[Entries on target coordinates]

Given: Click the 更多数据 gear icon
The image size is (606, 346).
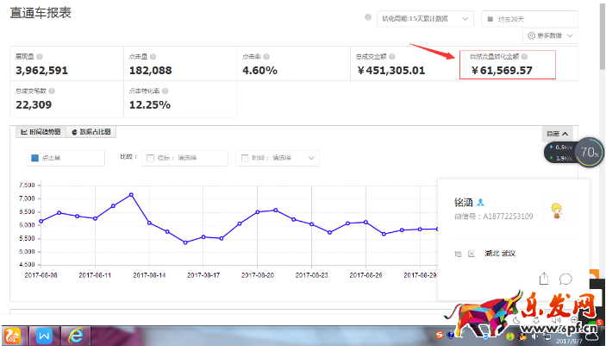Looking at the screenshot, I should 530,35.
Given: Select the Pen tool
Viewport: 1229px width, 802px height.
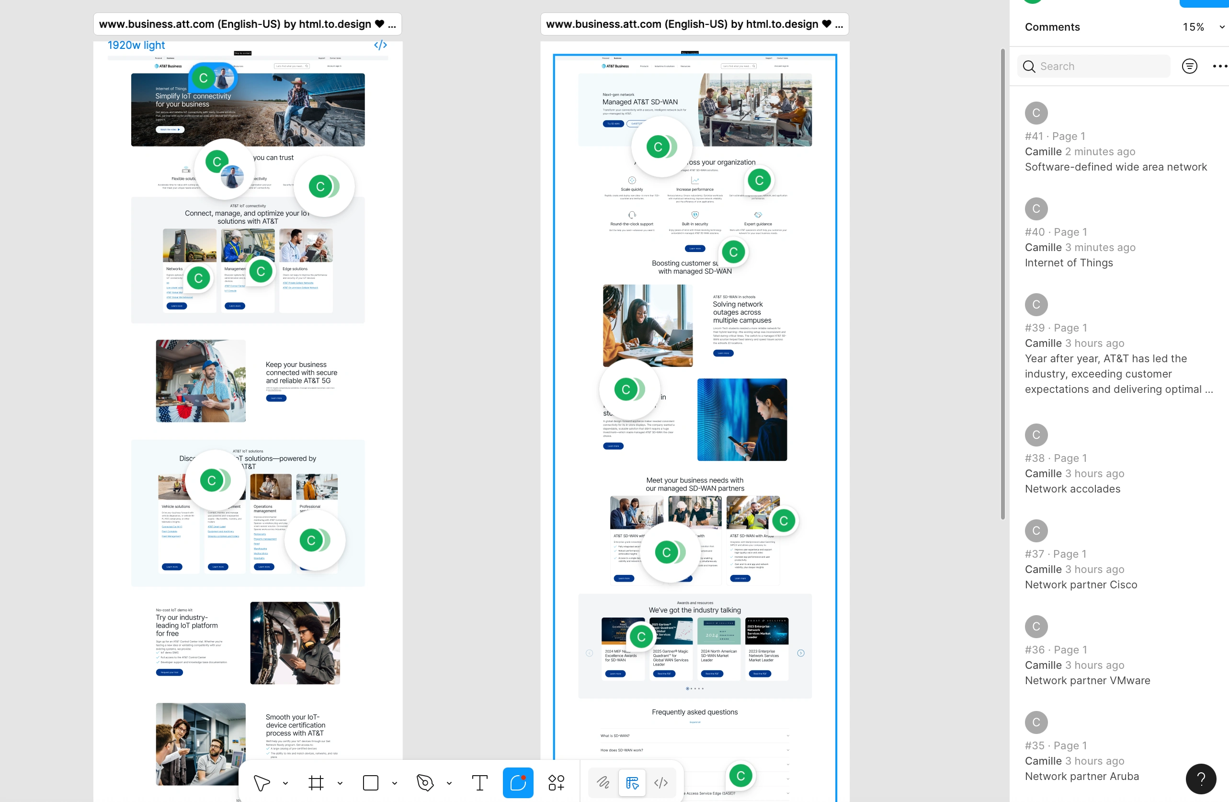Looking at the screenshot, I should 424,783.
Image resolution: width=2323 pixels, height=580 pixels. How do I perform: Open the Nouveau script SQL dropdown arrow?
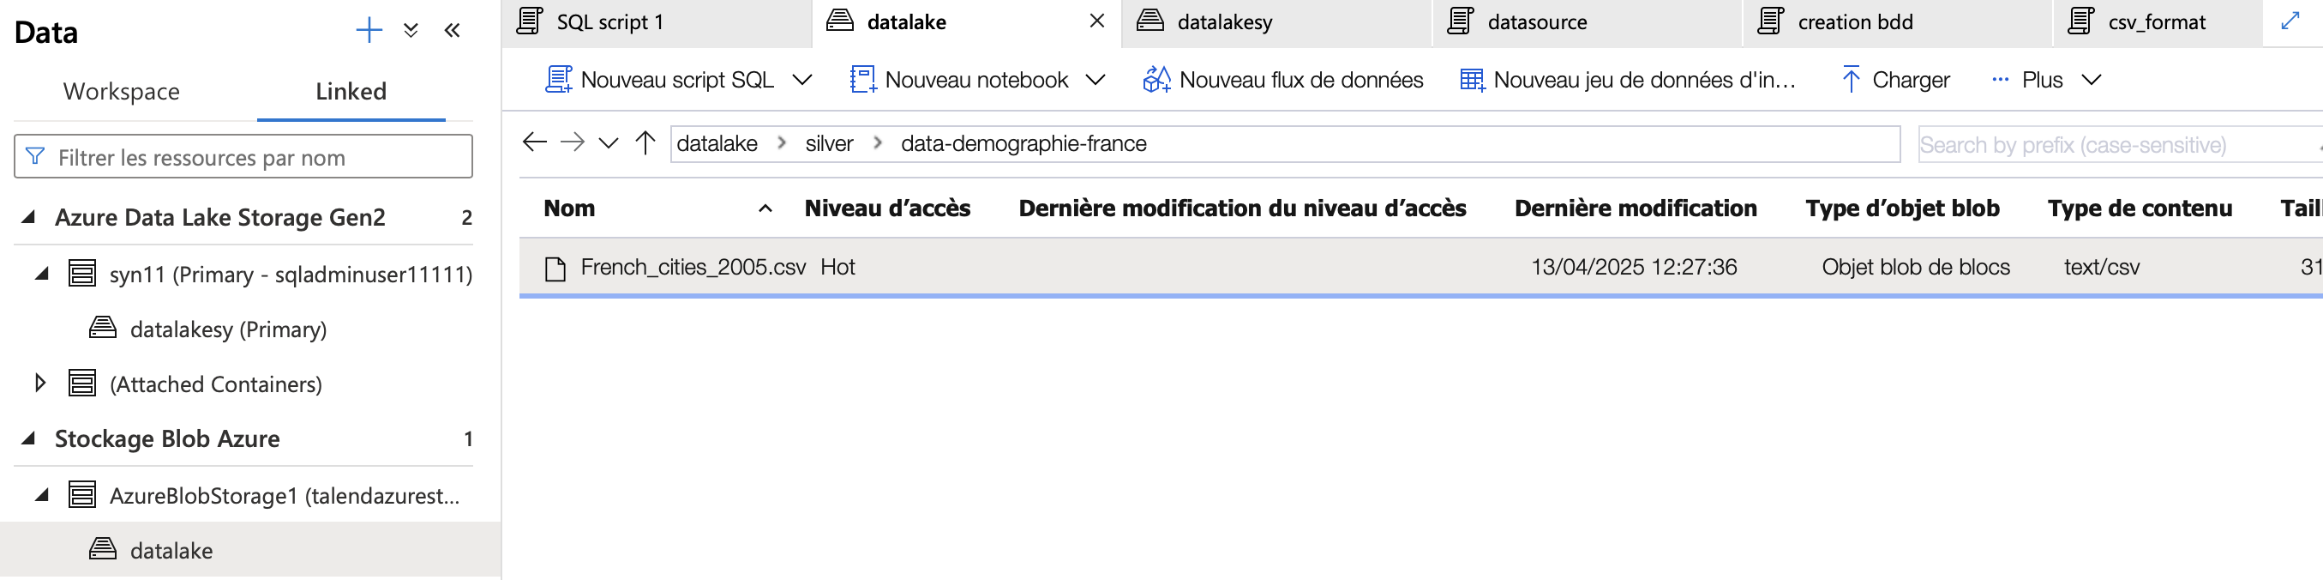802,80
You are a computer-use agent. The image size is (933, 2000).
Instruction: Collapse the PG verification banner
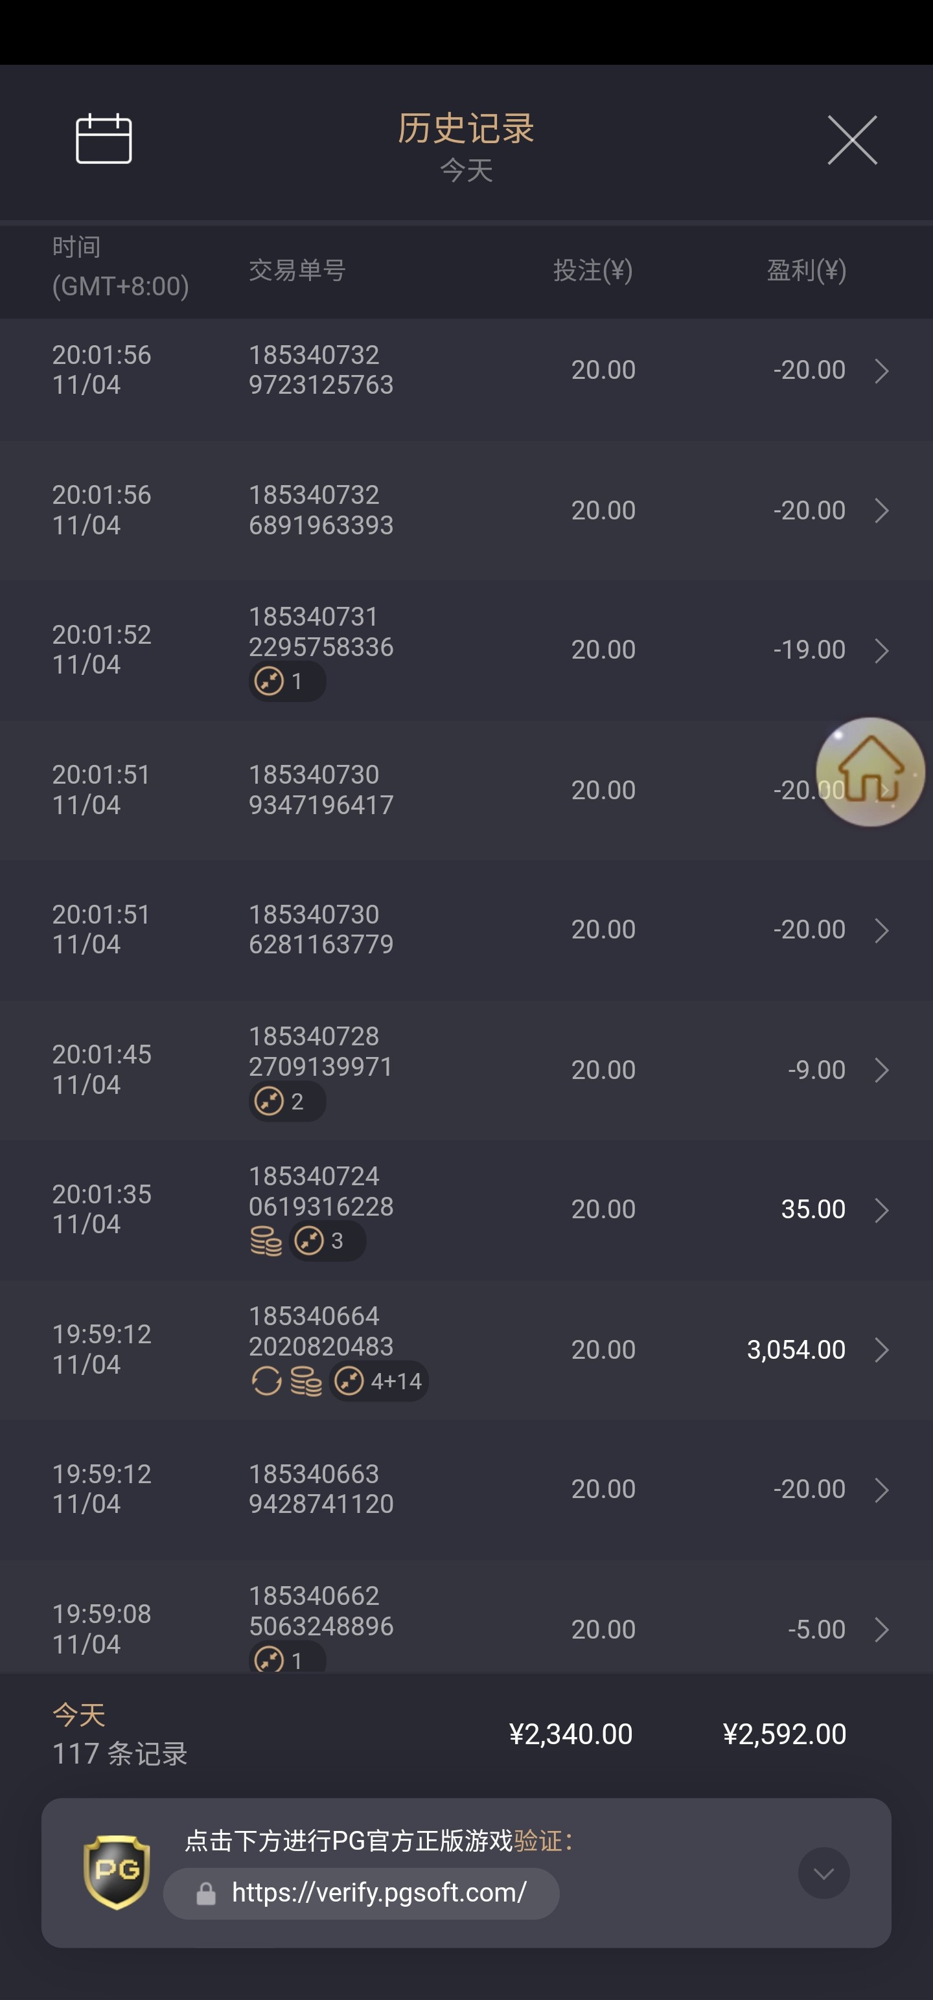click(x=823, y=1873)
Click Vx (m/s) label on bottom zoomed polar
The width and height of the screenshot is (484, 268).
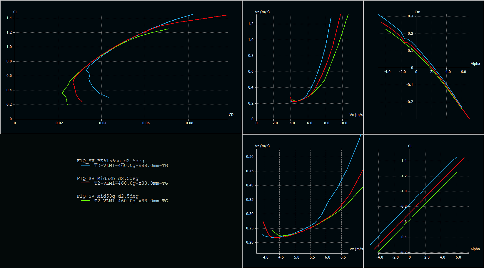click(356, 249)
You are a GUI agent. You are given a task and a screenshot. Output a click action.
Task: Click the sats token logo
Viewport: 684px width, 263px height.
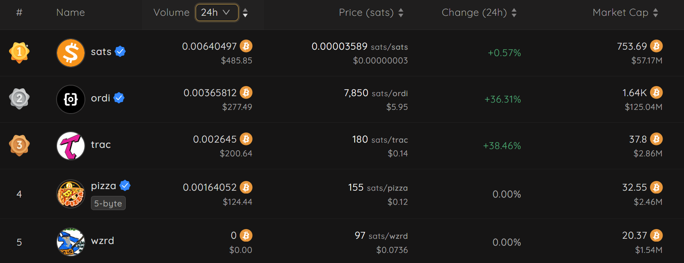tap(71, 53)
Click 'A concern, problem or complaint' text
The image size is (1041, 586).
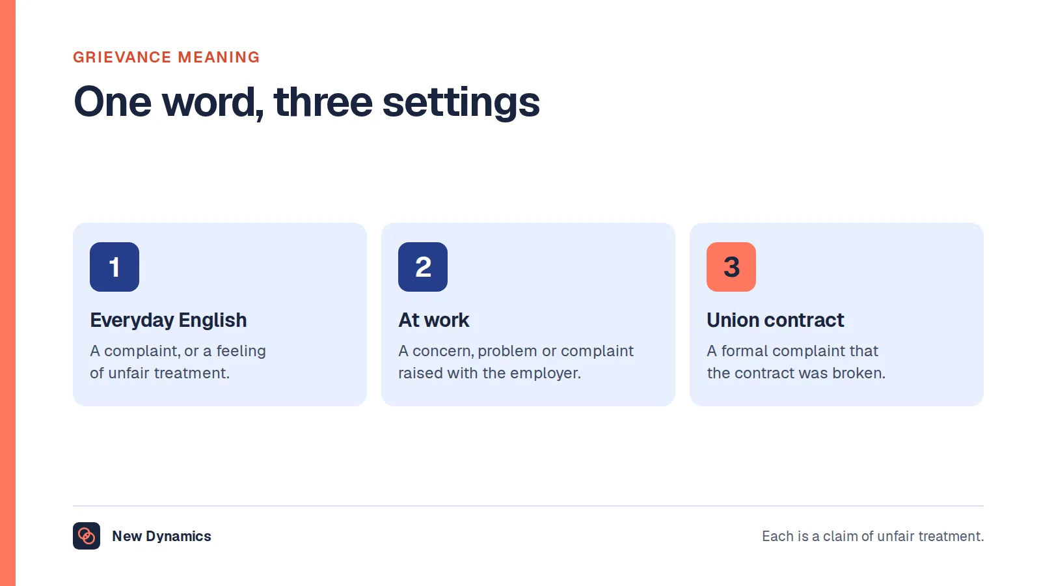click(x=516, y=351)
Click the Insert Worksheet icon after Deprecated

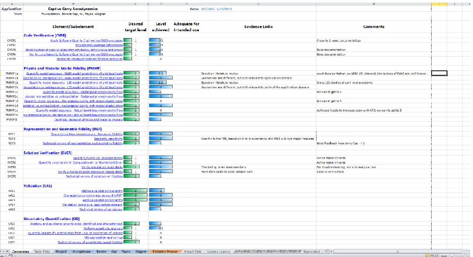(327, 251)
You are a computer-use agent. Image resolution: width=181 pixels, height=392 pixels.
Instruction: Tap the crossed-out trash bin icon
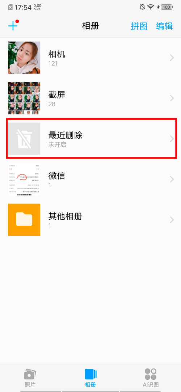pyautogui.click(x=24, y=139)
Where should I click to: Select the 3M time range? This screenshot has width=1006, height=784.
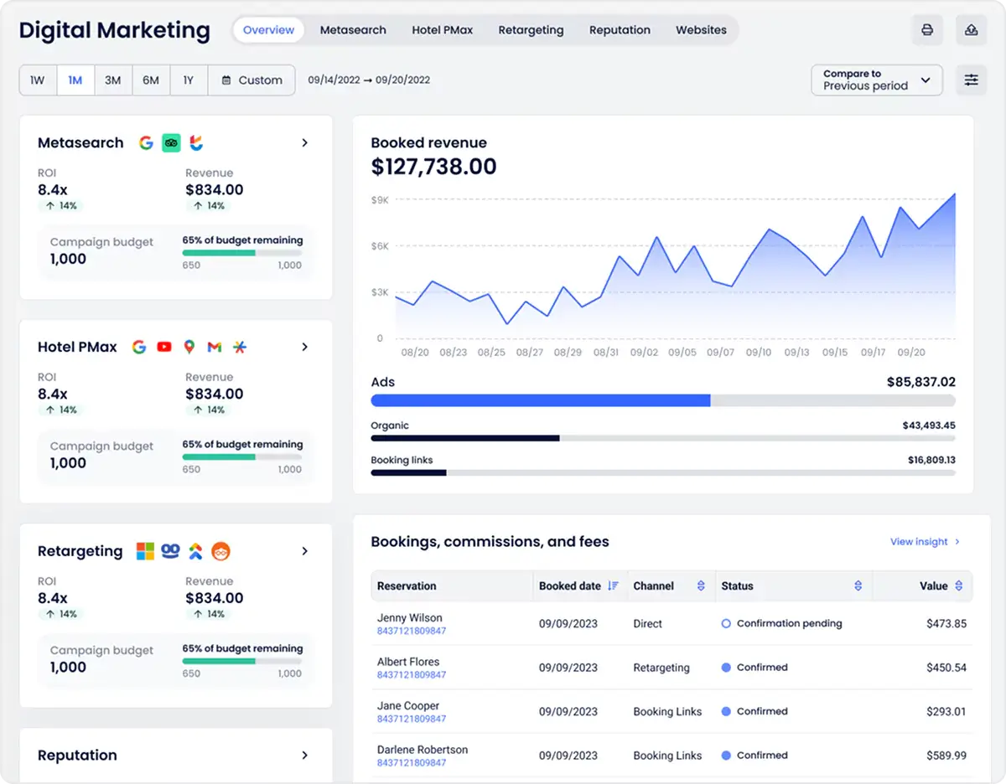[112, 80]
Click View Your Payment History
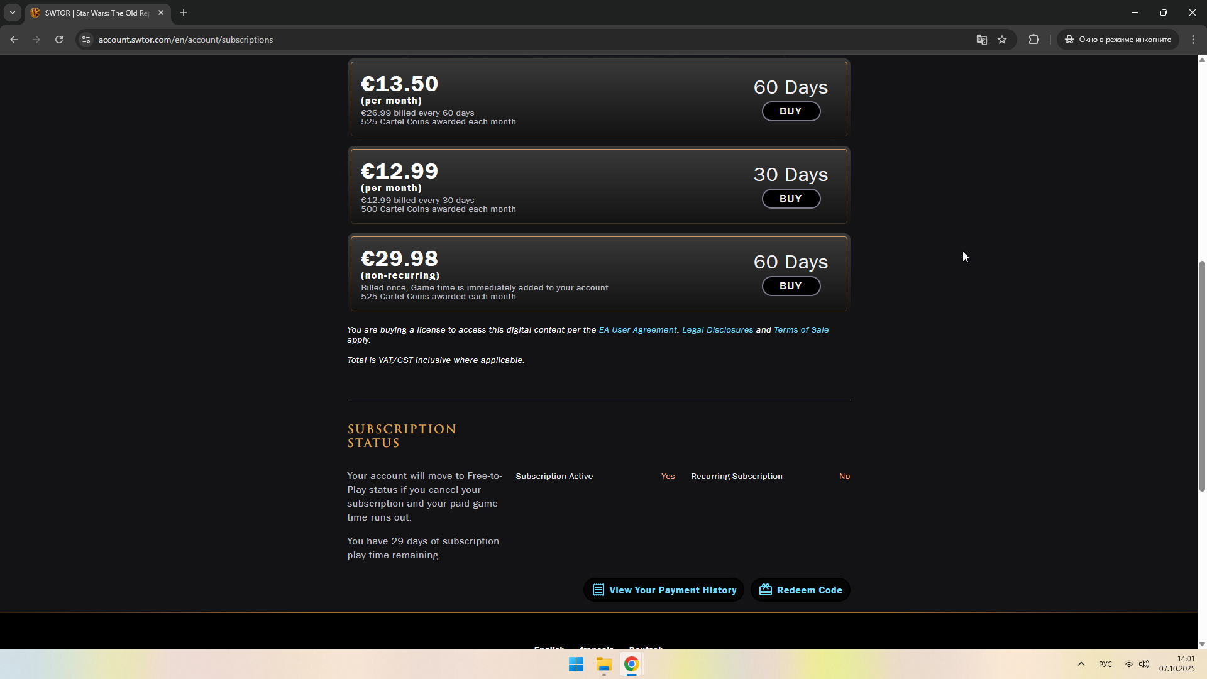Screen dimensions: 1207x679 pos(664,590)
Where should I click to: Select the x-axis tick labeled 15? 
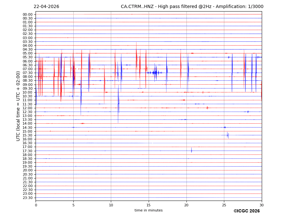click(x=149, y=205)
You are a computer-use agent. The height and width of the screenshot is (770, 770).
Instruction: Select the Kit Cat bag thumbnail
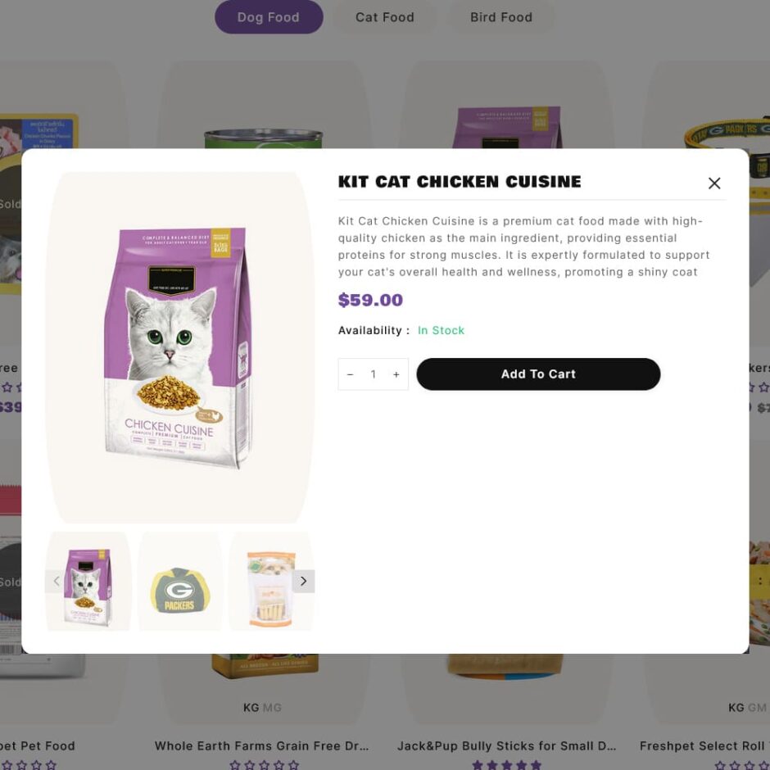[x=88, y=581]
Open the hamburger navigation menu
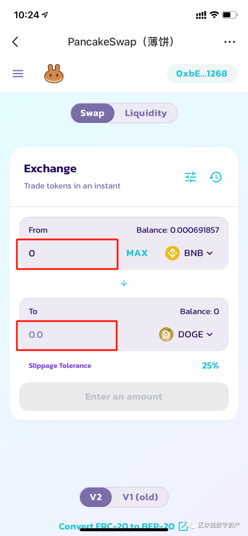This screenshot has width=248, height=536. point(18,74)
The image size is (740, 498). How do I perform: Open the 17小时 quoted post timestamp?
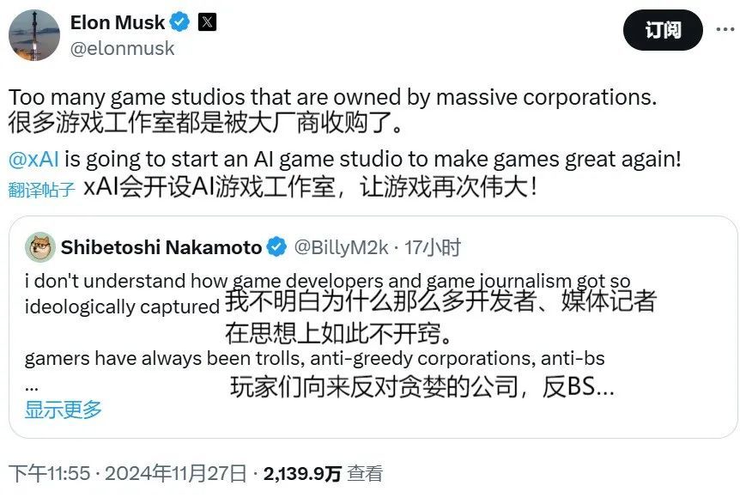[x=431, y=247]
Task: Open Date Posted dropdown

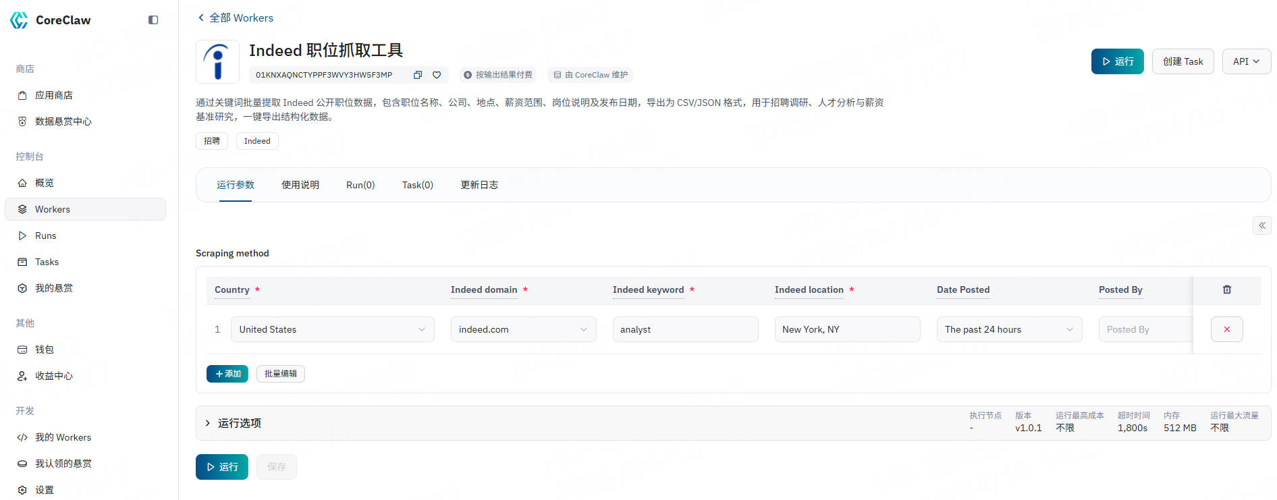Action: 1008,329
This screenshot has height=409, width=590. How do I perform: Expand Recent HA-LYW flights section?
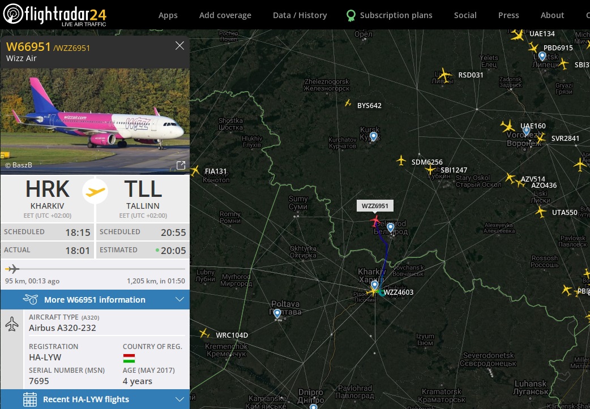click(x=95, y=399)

- **Task goal**:
Convert every line of the records above into a Markdown table with the columns Row and Line, numbering the rows and omitting blank lines. Leave the pictures out of the answer.

- **Complete answer**:
| Row | Line |
|---|---|
| 1 | Given: Click the 更多数据 gear icon |
| 2 | The image size is (606, 346). |
| 3 | Looking at the screenshot, I should 530,35. |
| 4 | Given: Select the Pen tool |
| 5 | Viewport: 1229px width, 802px height. |
| 6 | Looking at the screenshot, I should 424,783. |
| 7 | Image resolution: width=2323 pixels, height=580 pixels. How do I perform: Open the Nouveau script SQL dropdown arrow? |
| 8 | 802,80 |
| 9 | You are a computer-use agent. The image size is (933, 2000). |
| 10 | Instruction: Collapse the PG verification banner |
| 11 | click(x=823, y=1873) |
| 12 | Click Vx (m/s) label on bottom zoomed polar |
| 13 | The width and height of the screenshot is (484, 268). |
| 14 | click(356, 249) |
| 15 | You are a GUI agent. You are given a task and a screenshot. Output a click action. |
| 16 | Task: Click the sats token logo |
| 17 | Viewport: 684px width, 263px height. |
| 18 | tap(71, 53) |
| 19 | Click 'A concern, problem or complaint' text |
| 20 | The image size is (1041, 586). |
| 21 | click(x=516, y=351) |
| 22 | Click the Insert Worksheet icon after Deprecated |
| 23 | (327, 251) |
| 24 | You are a computer-use agent. Image resolution: width=181 pixels, height=392 pixels. |
| 25 | Instruction: Tap the crossed-out trash bin icon |
| 26 | pyautogui.click(x=24, y=139) |
| 27 | Where should I click to: Select the 3M time range? This screenshot has width=1006, height=784. |
| 28 | [112, 80] |
| 29 | Click View Your Payment History |
| 30 | Screen dimensions: 1207x679 pos(664,590) |
| 31 | Where should I click to: Select the x-axis tick labeled 15?  |
| 32 | click(x=149, y=205) |
| 33 | You are a computer-use agent. The height and width of the screenshot is (770, 770). |
| 34 | Instruction: Select the Kit Cat bag thumbnail |
| 35 | [x=88, y=581] |
| 36 | Open the hamburger navigation menu |
| 37 | This screenshot has width=248, height=536. point(18,74) |
| 38 | The image size is (740, 498). How do I perform: Open the 17小时 quoted post timestamp? |
| 39 | [x=431, y=247] |
| 40 | Task: Open Date Posted dropdown |
| 41 | Action: 1008,329 |
| 42 | This screenshot has height=409, width=590. How do I perform: Expand Recent HA-LYW flights section? |
| 43 | click(x=95, y=399) |